**Exercise instructions**
Reproduce the following lines verbatim, keeping every character unchanged.

Element and text position data:

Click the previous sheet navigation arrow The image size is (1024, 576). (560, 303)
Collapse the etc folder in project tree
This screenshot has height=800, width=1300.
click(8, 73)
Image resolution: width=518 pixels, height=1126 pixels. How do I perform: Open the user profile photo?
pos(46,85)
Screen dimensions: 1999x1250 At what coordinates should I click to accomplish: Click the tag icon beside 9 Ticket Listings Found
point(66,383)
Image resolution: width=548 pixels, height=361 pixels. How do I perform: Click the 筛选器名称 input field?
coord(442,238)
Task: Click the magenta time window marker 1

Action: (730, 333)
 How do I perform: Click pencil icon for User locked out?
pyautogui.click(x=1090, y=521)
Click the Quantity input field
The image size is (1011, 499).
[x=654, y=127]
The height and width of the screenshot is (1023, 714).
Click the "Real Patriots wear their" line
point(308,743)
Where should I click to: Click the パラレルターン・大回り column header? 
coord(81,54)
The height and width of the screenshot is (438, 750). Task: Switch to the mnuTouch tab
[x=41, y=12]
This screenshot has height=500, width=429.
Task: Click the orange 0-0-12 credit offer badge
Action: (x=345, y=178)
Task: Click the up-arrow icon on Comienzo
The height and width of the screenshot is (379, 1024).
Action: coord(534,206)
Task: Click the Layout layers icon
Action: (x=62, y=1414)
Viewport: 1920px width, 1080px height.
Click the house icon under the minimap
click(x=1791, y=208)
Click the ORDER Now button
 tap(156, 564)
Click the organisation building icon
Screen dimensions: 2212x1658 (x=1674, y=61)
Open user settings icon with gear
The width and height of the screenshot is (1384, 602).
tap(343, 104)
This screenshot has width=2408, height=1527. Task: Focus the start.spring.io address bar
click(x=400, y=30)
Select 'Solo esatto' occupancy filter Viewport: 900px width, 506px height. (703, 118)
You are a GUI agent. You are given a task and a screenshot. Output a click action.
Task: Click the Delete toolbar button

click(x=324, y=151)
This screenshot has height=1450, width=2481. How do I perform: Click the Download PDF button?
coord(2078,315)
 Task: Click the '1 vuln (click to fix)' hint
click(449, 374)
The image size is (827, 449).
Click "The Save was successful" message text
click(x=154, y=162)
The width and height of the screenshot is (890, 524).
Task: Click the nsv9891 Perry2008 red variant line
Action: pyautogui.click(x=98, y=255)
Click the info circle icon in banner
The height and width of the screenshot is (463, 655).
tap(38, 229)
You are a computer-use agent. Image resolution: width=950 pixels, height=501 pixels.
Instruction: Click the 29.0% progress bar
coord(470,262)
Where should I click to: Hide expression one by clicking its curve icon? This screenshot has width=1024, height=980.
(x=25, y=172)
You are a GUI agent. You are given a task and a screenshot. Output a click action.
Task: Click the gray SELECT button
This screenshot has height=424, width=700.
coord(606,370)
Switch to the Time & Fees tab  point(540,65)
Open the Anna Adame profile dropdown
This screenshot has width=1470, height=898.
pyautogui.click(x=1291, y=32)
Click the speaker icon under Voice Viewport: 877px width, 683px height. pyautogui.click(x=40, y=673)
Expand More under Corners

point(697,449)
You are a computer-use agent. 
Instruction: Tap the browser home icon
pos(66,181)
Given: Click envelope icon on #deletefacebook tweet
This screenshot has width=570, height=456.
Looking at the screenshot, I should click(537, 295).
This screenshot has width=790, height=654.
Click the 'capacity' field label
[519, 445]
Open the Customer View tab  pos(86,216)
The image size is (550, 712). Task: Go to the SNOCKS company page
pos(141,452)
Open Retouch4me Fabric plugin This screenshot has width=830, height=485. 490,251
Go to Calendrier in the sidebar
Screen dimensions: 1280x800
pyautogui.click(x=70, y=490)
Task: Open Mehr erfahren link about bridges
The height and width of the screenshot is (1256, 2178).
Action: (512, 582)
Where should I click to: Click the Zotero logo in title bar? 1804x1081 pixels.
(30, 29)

**Result**
Click the previous sheet navigation arrow The image size is (1024, 576). (560, 303)
Collapse the etc folder in project tree
This screenshot has height=800, width=1300.
click(8, 73)
Image resolution: width=518 pixels, height=1126 pixels. How do I perform: Open the user profile photo?
pos(46,85)
Screen dimensions: 1999x1250 At what coordinates should I click to accomplish: Click the tag icon beside 9 Ticket Listings Found
point(66,383)
Image resolution: width=548 pixels, height=361 pixels. How do I perform: Click the 筛选器名称 input field?
coord(442,238)
Task: Click the magenta time window marker 1

Action: (730, 333)
 How do I perform: Click pencil icon for User locked out?
pyautogui.click(x=1090, y=521)
Click the Quantity input field
The image size is (1011, 499).
[x=654, y=127]
The height and width of the screenshot is (1023, 714).
Click the "Real Patriots wear their" line
point(308,743)
Where should I click to: Click the パラレルターン・大回り column header? 
coord(81,54)
The height and width of the screenshot is (438, 750). Task: Switch to the mnuTouch tab
[x=41, y=12]
This screenshot has height=500, width=429.
Task: Click the orange 0-0-12 credit offer badge
Action: (x=345, y=178)
Task: Click the up-arrow icon on Comienzo
The height and width of the screenshot is (379, 1024).
Action: coord(534,206)
Task: Click the Layout layers icon
Action: (x=62, y=1414)
Viewport: 1920px width, 1080px height.
Click the house icon under the minimap
click(x=1791, y=208)
Click the ORDER Now button
 tap(156, 564)
Click the organisation building icon
Screen dimensions: 2212x1658 (x=1674, y=61)
Open user settings icon with gear
The width and height of the screenshot is (1384, 602).
tap(343, 104)
This screenshot has width=2408, height=1527. Task: Focus the start.spring.io address bar
click(x=400, y=30)
Select 'Solo esatto' occupancy filter Viewport: 900px width, 506px height. (703, 118)
You are a GUI agent. You are given a task and a screenshot. Output a click action.
Task: Click the Delete toolbar button

click(x=324, y=151)
This screenshot has height=1450, width=2481. How do I perform: Click the Download PDF button?
coord(2078,315)
 Task: Click the '1 vuln (click to fix)' hint
click(449, 374)
The image size is (827, 449).
Click "The Save was successful" message text
click(x=154, y=162)
The width and height of the screenshot is (890, 524).
Task: Click the nsv9891 Perry2008 red variant line
Action: pyautogui.click(x=98, y=255)
Click the info circle icon in banner
The height and width of the screenshot is (463, 655).
tap(38, 229)
You are a computer-use agent. Image resolution: width=950 pixels, height=501 pixels.
Instruction: Click the 29.0% progress bar
coord(470,262)
Where should I click to: Hide expression one by clicking its curve icon? This screenshot has width=1024, height=980.
(x=25, y=172)
You are a GUI agent. You are given a task and a screenshot. Output a click action.
Task: Click the gray SELECT button
This screenshot has height=424, width=700.
coord(606,370)
Switch to the Time & Fees tab  point(540,65)
Open the Anna Adame profile dropdown
This screenshot has width=1470, height=898.
pyautogui.click(x=1291, y=32)
Click the speaker icon under Voice Viewport: 877px width, 683px height. pyautogui.click(x=40, y=673)
Expand More under Corners

point(697,449)
You are a computer-use agent. 
Instruction: Tap the browser home icon
pos(66,181)
Given: Click envelope icon on #deletefacebook tweet
This screenshot has width=570, height=456.
Looking at the screenshot, I should click(537, 295).
This screenshot has width=790, height=654.
Click the 'capacity' field label
[519, 445]
Open the Customer View tab  pos(86,216)
The image size is (550, 712). Task: Go to the SNOCKS company page
pos(141,452)
Open Retouch4me Fabric plugin This screenshot has width=830, height=485. 490,251
Go to Calendrier in the sidebar
Screen dimensions: 1280x800
pyautogui.click(x=70, y=490)
Task: Open Mehr erfahren link about bridges
The height and width of the screenshot is (1256, 2178).
Action: (512, 582)
Where should I click to: Click the Zotero logo in title bar? 1804x1081 pixels.
(30, 29)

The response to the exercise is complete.